▸ **Excerpt to read**:
════════════════════

Whether you sell pensions, escalators, coffee or software we should probably all be in the same business – the customer experience innovation business.
It’s the only way we’ll stay in business.
Cheapest isn’t a strategy because someone else can and will be cheaper.
Adding more bells isn’t a strategy. A competitor can always add more bells and even the odd whistle.
Making it faster isn’t a strategy because someone will always make theirs faster.
Proving your product outperforms the competitor by 5% isn’t a strategy because your competitors are always working just as hard making their performance better.
So if you are going to innovate, think about starting with your customer experience.
Businesses that define themselves around the customer experience can charge more and have more loyal customers and staff because people love their product. It’s the Starbucks advantage. They have built a wildly successful business on delivering excellent coffee around an excellent customer experience. When was the last time you walked past a Starbucks because the coffee shop down the road sells cheaper coffee?
It’s the Waitrose advantage – the one UK Grocery business that seems to have been largely immune to disruption from the low-cost chains. They stand for something other than cost, and people like it.
It’s the secret to Sir Richard Branson’s success – whether it’s trains, planes or mobile phones, he’s passionate about customer experience and it purveys through all of his businesses and ingrained into his employees.

════════════════════

▸ **Requests**:
1. Copy out the part of the customer experience piece that runs from "Adding more bells" up to and including "make theirs faster.".
2. Carry on the piece about customer experience, picking up right after its last sentence.
The entries that come next are separate material and are not part of the customer experience piece.

A block of data:
════════════════════

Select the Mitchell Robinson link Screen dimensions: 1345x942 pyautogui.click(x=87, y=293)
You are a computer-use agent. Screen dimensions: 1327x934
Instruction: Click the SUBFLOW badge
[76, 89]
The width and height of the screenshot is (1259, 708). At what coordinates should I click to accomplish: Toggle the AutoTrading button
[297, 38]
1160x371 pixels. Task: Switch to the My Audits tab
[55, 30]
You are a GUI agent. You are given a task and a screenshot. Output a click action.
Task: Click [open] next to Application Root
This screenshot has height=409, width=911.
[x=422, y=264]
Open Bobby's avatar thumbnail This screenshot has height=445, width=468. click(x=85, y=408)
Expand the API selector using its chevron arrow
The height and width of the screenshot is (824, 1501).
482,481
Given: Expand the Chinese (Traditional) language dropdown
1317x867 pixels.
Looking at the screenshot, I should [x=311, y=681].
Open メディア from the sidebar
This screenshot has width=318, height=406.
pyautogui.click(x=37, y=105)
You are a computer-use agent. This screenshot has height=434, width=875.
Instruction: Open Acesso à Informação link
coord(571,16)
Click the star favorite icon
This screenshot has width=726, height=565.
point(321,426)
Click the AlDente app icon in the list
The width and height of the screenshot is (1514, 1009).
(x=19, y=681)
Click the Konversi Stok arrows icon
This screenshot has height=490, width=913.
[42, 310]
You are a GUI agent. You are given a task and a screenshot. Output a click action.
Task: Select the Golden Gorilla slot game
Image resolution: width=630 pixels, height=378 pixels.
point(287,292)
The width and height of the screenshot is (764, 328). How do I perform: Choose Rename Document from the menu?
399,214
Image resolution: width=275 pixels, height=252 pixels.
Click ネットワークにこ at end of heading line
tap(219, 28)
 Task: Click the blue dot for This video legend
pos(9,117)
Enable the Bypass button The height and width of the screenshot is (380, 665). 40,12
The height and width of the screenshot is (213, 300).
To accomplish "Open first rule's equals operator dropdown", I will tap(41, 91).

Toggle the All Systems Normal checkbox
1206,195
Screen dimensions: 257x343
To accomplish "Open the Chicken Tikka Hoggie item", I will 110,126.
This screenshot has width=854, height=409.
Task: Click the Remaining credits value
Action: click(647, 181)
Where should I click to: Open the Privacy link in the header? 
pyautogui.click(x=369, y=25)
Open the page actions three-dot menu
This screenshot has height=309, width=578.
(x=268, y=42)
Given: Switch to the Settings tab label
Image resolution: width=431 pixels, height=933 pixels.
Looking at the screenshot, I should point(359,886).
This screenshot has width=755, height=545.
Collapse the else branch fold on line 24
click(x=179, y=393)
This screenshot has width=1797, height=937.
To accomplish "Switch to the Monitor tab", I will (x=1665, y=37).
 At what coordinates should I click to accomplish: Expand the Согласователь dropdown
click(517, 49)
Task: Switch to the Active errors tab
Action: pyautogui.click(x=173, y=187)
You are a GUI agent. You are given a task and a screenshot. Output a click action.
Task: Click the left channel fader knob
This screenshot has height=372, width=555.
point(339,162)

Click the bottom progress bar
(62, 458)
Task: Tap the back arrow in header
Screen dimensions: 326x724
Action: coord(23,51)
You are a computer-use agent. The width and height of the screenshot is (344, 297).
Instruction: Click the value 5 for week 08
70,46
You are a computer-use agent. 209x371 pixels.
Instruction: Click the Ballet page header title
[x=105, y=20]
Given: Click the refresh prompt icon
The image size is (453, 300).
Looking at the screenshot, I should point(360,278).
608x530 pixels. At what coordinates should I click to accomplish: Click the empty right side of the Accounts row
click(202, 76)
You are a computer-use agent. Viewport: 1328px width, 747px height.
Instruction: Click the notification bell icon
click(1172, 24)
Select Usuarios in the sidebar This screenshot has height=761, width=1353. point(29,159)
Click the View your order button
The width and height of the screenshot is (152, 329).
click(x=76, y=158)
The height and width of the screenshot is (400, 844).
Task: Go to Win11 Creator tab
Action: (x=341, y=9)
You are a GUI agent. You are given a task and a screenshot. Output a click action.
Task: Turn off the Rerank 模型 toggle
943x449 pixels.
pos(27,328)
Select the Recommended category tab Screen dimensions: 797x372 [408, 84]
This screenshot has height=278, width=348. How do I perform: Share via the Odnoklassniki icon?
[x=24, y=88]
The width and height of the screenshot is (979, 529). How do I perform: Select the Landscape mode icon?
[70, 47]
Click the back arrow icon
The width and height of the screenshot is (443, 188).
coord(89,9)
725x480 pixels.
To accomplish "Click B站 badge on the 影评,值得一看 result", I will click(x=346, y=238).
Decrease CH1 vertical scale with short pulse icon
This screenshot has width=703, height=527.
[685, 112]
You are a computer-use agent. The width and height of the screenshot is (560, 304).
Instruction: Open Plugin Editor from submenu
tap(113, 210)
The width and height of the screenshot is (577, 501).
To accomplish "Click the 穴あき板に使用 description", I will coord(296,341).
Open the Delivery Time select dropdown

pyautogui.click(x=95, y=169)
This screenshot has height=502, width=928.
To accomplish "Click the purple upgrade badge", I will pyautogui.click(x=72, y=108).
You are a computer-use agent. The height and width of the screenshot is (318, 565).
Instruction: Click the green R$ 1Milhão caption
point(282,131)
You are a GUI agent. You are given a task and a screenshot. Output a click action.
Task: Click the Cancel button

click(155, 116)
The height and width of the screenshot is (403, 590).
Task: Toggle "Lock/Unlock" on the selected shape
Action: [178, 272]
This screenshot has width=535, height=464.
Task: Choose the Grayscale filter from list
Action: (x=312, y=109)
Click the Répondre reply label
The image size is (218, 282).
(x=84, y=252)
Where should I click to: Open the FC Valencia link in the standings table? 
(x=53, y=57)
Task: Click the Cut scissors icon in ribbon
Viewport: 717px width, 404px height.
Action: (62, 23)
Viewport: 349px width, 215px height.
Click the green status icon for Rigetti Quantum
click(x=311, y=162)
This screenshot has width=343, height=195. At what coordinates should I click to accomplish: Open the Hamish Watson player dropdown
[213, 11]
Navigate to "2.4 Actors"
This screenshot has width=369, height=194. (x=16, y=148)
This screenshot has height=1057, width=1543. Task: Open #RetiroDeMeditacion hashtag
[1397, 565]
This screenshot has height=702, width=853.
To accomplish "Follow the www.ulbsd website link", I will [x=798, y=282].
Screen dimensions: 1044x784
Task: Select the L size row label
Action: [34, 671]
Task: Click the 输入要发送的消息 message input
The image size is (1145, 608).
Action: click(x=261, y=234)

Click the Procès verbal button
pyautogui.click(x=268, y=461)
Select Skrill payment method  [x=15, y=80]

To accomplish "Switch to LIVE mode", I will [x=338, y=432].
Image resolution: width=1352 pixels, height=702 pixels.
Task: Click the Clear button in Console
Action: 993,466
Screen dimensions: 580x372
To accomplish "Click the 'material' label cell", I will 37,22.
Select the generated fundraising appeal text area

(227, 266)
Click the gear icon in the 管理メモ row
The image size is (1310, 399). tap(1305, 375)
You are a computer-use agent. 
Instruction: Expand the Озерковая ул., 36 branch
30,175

════════════════════

▸ **Solved tasks**:
1.
Adding more bells isn’t a strategy. A competitor can always add more bells and even the odd whistle.
Making it faster isn’t a strategy because someone will always make theirs faster.

2.
So how do you innovate the Customer Experience? You can download a datasheet, or read on for the main things you should consider.
Vision. What do you want to tell the World about your business? Who do you want to be? What personality do you want to project?
With unlimited options in the marketplace these days for practically anything, consumers gravitate towards brands that demonstrate genuine, uncompromising enthusiasm for the “thing” they do or product they offer. If you want to be what Starbucks is to coffee shops in your sector, you need to figure out how translate the passion for what you do into a customer experience.
Wear your customer’s shoes and map out what they experience. Are you delivering a RyanAir experience (cheap, but awful) or Jet2 (cheap, but award winning CX). One of the other provocations for ideas that I always promote is, “what kind of customer experience do we need to deliver to get people talking about us at a dinner party”? Create these scenarios and test them against what actually happens.
Find new value from previously un-met needs. Have you heard of a taxi firm called Uber? They are worth $40billion – more than most car manufacturers which is ironic because they don’t own a single taxi. They looked at the taxi business from the perspective of the needs of the customer rather than the business model of the taxi firms – a business model pretty much as old the automobile. It’s highly disruptive to the existing players, but as consumers we love it.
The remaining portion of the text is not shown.